▸ DATASET EXTRACT
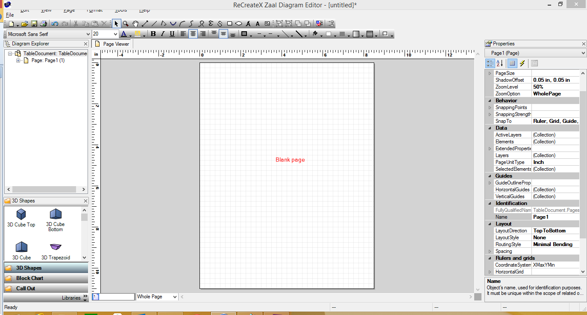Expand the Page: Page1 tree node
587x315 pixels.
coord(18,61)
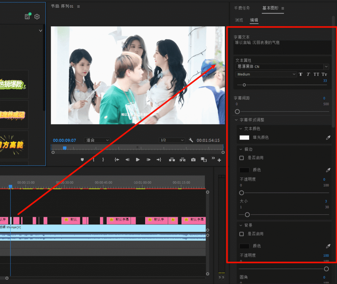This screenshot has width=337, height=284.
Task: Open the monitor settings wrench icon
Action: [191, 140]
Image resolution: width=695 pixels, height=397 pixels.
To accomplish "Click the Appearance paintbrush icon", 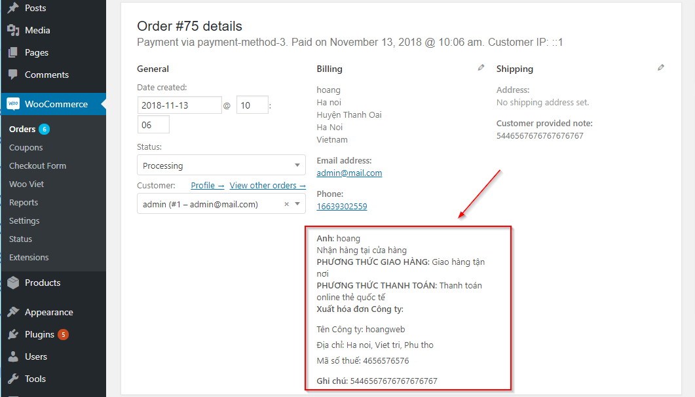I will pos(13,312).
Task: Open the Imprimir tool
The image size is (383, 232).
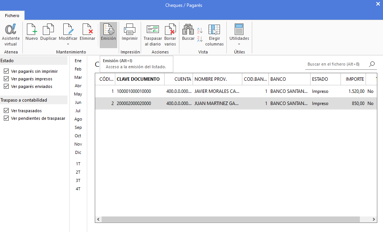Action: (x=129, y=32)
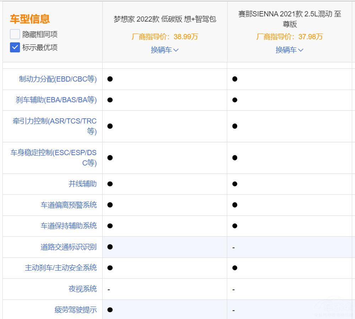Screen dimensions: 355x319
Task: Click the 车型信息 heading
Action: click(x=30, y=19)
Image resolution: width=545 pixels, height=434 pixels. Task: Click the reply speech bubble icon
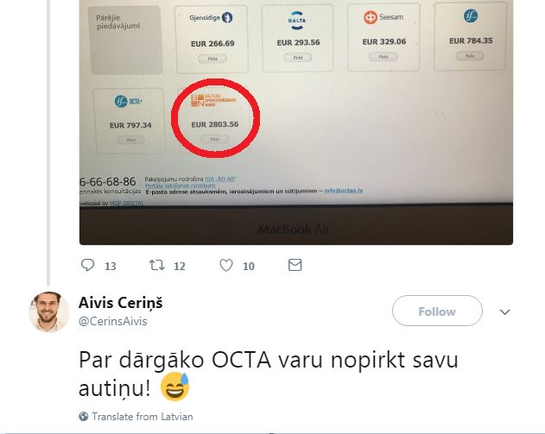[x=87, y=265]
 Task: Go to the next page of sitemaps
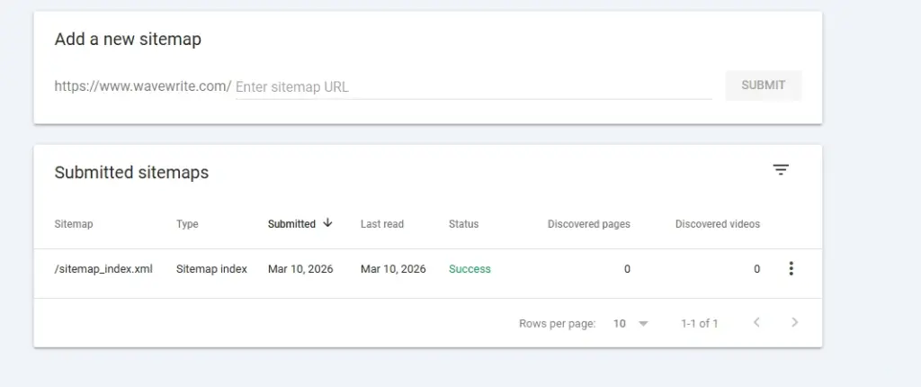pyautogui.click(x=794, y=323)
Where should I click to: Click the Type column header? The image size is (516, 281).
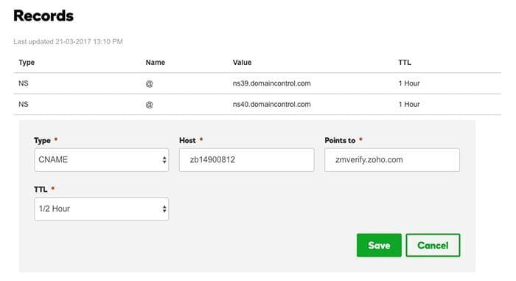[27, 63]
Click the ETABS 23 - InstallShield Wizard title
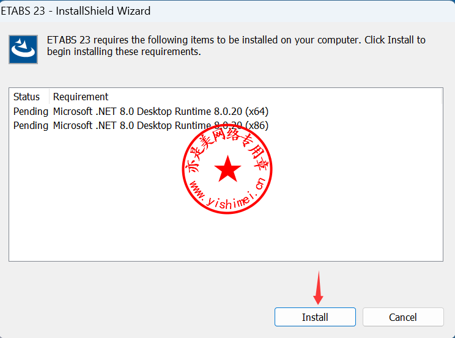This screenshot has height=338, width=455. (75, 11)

▸ DIRECTIONS FOR THIS TASK
With every picture left out, print exactly the lines from the one containing "Image resolution: width=545" through the final line of the material above.

▸ TASK SOLUTION
Image resolution: width=545 pixels, height=434 pixels. Task: Click the reply speech bubble icon
[x=87, y=265]
 Task: Go to the next page of sitemaps
pyautogui.click(x=794, y=323)
Where should I click to: Click the Type column header? The image size is (516, 281).
[27, 63]
Click the ETABS 23 - InstallShield Wizard title
This screenshot has height=338, width=455. (75, 11)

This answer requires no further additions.